Finding out the resource requirements of your jobs
Three most important parameters that control the scheduling of jobs on iceberg are;
- Real-Time requirements of the job ( -l h_rt= )
- Virtual-Memory requirement of the job ( -l mem= )
- Real-Memory requirements of the job ( -l rmem= )
Time Allocation ( -l h_rt= )
- Default time allocation for all jobs is 8 hours of wall_clock_time.
- You may specify the time allocation for your job by using the -l h_rt= parameter to qsub or qsh
- Currently the maximum time allowed for interactive (qsh) jobs is 8 hours.
- Currently the maximum time allowed for batch jobs ( qsub ) is 168 hours.
- It is always safer to over estimate rather than under estimate the job time allocation.
- Any job exceeding the specified time allocation will be terminated abruptly and without any warning.
- Do NOT specify more that 168 hours for batch jobs and more than 8 hours for interactive jobs, as such jobs will never run.
Note: h_rt stands for hard-limit for real-time.
Memory Allocations ( -l mem= and -l rmem= )
- The default virtual memory ( -l mem= ) allocation for each job is 6 GBytes.
- The default real memory allocation ( -l rmem= ) for each job is 2 GBytes.
- -l rmem= parameter's value can never exceed the -l mem= parameter's value.
- Any job trying to consume more virtual memory than allocated will be terminated immediately without any warning.
- Jobs attempting to consume more than the allocated real memory ( rmem ) will send warning to users but will continue to run.
- Do NOT specify more than 768 Gigabytes of virtual memory ( mem ) .
- Do NOT specify more than 256 GB of real memory ( rmem ) .
- For parallel jobs the memory allocations are treated as per-core rather than for the entire job. For example, a 4-way parallel job with -l mem=12G will be allocated 12*4 = 48G of memory in total.
Every iceberg user is allocated a file-storage area of their own. Please read the section on filestore allocation on iceberg for further information. Any attempt to exceed this allocation during the execution of a job can have disastrous consequences. This is because any program or package writing into files will produce a fatal error and stop if the filestore limit happens to be exceeded during that operation.
Filestore limits are not associated with jobs and can not be specified while submitting a job. Users must make sure that there is sufficient spare space in their filestore areas before submitting any job that is going to produce large amounts of output.
quota command can be used to check your current filestore allocation and usage.
Explaining the difference between VIRTUAL MEMORY (mem ) and REAL MEMORY (rmem)
Running a program always involves loading the program instructions and also its data i.e. all variables and arrays that it uses into the computers "RAM" memory.
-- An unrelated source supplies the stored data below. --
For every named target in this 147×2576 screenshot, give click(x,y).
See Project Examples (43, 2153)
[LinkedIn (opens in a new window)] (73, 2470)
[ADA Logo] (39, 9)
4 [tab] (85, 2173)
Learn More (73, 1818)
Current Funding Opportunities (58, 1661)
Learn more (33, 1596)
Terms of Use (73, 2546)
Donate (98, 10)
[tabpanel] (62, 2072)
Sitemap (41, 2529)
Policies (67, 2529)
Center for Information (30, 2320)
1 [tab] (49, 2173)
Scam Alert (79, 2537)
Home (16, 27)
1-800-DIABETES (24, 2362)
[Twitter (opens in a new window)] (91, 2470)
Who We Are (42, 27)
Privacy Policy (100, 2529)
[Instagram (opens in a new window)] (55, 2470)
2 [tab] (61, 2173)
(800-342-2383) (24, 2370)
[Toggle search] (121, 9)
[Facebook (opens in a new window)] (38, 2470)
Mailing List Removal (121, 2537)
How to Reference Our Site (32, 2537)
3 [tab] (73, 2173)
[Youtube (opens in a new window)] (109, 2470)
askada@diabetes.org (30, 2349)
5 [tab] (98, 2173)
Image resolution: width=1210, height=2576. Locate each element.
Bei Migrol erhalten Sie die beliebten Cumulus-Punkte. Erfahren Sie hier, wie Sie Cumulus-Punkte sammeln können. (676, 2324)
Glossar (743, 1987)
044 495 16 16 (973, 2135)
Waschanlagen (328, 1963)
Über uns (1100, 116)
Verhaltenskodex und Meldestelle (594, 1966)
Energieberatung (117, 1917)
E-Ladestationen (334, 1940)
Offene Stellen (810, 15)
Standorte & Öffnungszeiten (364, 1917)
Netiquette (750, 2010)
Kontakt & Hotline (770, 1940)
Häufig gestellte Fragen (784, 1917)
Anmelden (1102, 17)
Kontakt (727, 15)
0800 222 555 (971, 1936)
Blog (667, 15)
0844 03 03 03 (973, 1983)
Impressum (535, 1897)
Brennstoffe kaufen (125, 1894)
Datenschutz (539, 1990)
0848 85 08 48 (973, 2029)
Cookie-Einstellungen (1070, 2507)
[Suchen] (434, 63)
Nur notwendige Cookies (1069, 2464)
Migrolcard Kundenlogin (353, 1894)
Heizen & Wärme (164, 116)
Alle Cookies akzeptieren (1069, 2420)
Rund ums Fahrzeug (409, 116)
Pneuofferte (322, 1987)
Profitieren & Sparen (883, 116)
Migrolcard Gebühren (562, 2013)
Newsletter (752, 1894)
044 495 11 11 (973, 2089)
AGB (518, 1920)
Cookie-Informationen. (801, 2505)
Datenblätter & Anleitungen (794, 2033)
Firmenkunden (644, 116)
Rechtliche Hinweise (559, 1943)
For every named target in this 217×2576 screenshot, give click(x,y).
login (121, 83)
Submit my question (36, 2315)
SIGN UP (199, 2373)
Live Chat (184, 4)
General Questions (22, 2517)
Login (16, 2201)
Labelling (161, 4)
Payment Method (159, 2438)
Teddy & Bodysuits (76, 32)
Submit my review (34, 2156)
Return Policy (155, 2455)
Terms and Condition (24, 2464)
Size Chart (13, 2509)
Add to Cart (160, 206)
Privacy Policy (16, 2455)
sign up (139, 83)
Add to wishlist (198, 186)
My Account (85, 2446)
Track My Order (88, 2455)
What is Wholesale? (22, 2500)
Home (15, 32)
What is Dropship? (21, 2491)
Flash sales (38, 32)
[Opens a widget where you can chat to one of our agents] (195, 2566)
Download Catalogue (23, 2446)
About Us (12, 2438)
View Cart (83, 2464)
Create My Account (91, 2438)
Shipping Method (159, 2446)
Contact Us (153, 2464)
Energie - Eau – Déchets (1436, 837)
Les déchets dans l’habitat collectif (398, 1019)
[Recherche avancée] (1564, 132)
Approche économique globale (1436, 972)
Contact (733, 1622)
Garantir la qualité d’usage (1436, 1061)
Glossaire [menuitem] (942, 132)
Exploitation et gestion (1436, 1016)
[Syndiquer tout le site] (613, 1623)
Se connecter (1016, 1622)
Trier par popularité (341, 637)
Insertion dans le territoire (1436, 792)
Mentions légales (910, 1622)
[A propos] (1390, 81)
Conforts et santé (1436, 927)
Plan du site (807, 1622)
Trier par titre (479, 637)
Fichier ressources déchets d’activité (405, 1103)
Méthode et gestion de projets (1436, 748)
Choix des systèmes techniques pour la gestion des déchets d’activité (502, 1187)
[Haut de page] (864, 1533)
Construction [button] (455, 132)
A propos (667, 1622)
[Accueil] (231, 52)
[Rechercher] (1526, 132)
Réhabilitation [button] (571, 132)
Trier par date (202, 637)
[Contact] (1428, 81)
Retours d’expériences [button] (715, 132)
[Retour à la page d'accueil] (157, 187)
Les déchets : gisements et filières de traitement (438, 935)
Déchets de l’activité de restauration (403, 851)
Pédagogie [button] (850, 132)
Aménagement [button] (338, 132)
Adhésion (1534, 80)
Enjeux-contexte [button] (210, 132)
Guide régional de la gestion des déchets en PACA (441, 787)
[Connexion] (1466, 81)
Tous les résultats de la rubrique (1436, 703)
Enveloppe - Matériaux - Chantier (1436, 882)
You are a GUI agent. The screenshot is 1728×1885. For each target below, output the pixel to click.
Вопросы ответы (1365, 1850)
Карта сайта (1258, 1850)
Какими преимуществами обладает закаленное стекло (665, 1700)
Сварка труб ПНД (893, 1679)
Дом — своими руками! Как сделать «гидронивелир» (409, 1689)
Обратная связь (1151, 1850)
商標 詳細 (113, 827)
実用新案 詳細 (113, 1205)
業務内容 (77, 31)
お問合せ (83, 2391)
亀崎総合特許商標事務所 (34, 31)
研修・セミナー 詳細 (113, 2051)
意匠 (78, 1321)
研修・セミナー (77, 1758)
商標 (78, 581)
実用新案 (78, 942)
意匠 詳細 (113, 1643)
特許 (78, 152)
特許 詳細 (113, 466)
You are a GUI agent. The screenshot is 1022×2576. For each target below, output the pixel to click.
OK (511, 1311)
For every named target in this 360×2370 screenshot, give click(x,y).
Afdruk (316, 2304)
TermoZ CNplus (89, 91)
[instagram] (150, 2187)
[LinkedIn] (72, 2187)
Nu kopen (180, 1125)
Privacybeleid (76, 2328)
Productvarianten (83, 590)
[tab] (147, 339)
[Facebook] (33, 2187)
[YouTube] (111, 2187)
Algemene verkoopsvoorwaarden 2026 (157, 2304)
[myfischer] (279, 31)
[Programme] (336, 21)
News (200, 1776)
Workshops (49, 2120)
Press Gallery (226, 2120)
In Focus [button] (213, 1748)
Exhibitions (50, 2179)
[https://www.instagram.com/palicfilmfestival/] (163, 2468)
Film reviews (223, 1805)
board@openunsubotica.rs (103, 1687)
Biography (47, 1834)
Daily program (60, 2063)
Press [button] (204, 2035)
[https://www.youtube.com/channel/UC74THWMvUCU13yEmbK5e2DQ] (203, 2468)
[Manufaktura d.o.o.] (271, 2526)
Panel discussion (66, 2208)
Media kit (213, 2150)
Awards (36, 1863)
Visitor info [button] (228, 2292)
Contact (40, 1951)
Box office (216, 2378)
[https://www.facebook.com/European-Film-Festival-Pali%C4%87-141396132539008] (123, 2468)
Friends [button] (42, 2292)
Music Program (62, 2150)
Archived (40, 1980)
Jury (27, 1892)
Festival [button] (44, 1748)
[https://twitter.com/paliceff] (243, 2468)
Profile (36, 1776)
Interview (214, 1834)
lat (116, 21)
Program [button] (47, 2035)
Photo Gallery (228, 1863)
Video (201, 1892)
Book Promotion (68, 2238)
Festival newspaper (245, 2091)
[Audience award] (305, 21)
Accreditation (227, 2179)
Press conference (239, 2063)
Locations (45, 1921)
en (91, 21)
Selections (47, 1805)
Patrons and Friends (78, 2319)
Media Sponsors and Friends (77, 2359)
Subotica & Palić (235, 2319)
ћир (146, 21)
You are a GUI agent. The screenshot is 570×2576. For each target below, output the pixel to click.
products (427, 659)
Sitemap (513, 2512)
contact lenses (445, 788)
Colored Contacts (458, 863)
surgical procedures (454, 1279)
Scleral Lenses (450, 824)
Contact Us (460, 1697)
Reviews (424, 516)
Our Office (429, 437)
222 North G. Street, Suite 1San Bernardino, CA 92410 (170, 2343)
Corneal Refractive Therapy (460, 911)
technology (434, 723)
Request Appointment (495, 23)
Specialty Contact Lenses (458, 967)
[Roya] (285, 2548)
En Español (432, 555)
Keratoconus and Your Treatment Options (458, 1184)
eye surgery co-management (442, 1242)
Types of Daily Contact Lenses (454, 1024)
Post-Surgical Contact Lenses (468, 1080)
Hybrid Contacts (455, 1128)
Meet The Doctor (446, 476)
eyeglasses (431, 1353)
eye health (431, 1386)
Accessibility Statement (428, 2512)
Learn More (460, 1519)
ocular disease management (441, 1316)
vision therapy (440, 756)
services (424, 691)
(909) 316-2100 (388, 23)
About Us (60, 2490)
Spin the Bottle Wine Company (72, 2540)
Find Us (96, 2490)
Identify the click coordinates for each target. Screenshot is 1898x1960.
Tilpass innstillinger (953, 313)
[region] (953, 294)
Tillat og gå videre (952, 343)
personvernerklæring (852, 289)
A program's entire instructions and its entire data defines the VIRTUAL STORAGE requirements of that program. If we did not have clever operating systems we would need as much physical memory (RAM) as the virtual-storage requirements of that program.
However, operating systems are clever enough to deal with situations where we have insufficient REAL MEMORY to load all the program instructions and data into the available Real Memory ( i.e. RAM ) .
This technique works because hardly any program needs to access all its instructions and its data simultaneously.
Therefore the operating system loads into RAM only those bits of the instructions and data that are needed by the program at a given instance. This is called PAGING and it involves copying bits of the programs instructions and data to/from hard-disk to RAM as they are needed.
If the REAL MEMORY (i.e. RAM) allocated to a job is much smaller than the entire memory requirements of a job ( i.e. VIRTUAL MEMORY) then there will be excessive need for 'paging' that will slow the execution of the program considerably due to the relatively slow speeds of transferring information to/from the disk into RAM.
On the other hand if the Real Memory (RAM) allocated to a job is larger than the Virtual Memory requirement of that job then it will result in waste of RAM resources which will be idle duration of that job.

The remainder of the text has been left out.